# Residency in Mexico



## englishsettler (Aug 25, 2008)

Hi

I am british and going to mexico on 3rd September. I am married to a mexican woman who is living in Aguascalientes ( marrried since 2004) and i have a child with her who was born in mexico 2005. We havent had a good marriage but im going there to try things for one last time. Im wondering if i have rights to get residency there which will make work more easily available. what do i do to get this ? I dont want to get there, then if we split up permanently i have to start getting work visa etc.

thanks


----------



## pedro (May 15, 2007)

you need an fm3 work visa and a company that wants to hire you before you get here. you had better have some skill that no mexican has, because they must be hired first. unless you get hired by a brit company that has a branch here.
mexican minimum wage is $5.00 per DAY.
bring her to britain.


----------



## AdrianR (Sep 19, 2008)

englishsettler said:


> Hi
> 
> I am british and going to mexico on 3rd September. I am married to a mexican woman who is living in Aguascalientes ( marrried since 2004) and i have a child with her who was born in mexico 2005.

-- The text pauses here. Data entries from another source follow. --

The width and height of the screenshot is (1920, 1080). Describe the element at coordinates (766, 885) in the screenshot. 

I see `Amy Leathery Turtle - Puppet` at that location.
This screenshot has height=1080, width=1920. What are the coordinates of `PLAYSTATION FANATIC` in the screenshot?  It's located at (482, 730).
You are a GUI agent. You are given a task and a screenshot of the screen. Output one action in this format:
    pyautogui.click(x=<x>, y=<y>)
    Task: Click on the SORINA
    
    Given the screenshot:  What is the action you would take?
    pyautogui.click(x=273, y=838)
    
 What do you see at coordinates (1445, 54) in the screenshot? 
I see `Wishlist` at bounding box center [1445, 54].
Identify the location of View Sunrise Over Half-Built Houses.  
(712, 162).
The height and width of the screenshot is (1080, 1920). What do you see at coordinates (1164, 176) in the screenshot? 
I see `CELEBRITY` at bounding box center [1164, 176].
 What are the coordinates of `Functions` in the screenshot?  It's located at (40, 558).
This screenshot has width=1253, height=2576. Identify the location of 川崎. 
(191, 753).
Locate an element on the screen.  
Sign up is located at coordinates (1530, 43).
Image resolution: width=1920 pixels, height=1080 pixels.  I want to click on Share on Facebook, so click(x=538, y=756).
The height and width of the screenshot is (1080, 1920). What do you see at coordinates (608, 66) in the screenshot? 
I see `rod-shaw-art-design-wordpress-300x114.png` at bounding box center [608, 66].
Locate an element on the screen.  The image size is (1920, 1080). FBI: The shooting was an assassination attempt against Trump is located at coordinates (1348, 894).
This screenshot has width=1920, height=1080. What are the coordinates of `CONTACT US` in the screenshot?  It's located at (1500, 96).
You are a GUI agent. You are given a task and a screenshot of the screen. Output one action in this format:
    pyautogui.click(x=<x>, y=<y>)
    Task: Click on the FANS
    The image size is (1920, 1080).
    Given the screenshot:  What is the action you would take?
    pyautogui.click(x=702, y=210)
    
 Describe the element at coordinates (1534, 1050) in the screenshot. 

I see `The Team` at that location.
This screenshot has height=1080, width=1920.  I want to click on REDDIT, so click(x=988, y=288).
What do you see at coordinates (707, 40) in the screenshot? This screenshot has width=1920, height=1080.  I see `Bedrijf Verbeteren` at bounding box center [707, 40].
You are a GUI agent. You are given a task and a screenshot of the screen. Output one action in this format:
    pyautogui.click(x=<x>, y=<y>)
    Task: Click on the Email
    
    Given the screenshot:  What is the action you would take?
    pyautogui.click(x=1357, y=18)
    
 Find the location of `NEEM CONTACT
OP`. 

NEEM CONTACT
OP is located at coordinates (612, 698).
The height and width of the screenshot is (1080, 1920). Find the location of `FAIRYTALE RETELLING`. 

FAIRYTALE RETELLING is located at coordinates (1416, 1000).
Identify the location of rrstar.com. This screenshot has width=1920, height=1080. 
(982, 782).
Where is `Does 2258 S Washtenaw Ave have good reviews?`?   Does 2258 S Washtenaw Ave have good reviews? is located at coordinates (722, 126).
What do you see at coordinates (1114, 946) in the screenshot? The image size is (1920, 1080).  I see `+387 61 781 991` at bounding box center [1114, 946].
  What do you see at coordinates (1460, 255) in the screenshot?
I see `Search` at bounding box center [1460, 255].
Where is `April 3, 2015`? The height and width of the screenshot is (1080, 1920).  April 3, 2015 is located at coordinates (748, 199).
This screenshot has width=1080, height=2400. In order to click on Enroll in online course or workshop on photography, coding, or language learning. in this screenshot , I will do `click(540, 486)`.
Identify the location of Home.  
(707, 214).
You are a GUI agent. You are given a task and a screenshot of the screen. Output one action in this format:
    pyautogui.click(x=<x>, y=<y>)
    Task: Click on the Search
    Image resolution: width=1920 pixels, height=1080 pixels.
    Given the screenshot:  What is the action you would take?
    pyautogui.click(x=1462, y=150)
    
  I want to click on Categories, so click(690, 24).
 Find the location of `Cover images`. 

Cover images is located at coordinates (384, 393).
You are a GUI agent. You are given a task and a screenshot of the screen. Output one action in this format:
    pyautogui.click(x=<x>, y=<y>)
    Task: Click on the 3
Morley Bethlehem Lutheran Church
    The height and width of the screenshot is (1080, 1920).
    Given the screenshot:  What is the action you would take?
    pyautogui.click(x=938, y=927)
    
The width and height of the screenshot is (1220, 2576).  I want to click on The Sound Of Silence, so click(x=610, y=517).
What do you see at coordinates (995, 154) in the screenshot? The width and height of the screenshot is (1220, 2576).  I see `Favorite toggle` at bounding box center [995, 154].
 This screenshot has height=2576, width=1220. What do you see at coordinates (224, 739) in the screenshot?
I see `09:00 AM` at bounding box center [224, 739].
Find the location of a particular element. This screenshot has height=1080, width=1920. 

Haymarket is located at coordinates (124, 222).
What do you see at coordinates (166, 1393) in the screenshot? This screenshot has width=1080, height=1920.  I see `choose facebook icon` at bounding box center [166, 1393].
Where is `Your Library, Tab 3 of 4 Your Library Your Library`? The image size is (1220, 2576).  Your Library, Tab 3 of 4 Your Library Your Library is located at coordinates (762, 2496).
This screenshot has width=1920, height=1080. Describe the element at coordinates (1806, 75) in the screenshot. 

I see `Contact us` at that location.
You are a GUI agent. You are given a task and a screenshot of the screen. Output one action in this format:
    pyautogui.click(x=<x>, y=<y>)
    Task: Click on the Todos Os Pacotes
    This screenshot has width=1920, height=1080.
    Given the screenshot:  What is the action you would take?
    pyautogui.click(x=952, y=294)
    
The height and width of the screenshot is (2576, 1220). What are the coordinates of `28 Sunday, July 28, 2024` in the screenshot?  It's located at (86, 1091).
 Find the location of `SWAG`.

Señor Pedro is only partially right.

Being married to a Mexican national automatically allows you to try for an FM3 non-resident alien visa as her dependent - go on a 180 day FMT (paid for as part of your air ticket and granted on entry) and set about changing your status whilst you are there.

After one year, you should be able to upgrade this to an FM2 Resident Alien permit. After another year, you now qualify for naturalization under the 2-Year Requirement of being married to a Mexican national and having children who are also Mexican nationals.

How's your marriage after these two years? ;-)

As for working, you may NOT 'officially' work under and FM3 Dependent category but if your Spanish is fluent you may find off-the-books (and low paid) work of some kind. You could also try yuor hand at English teaching, in the hope that the school will assist with the Immigration paperwork. Perhaps even start your own business...


----------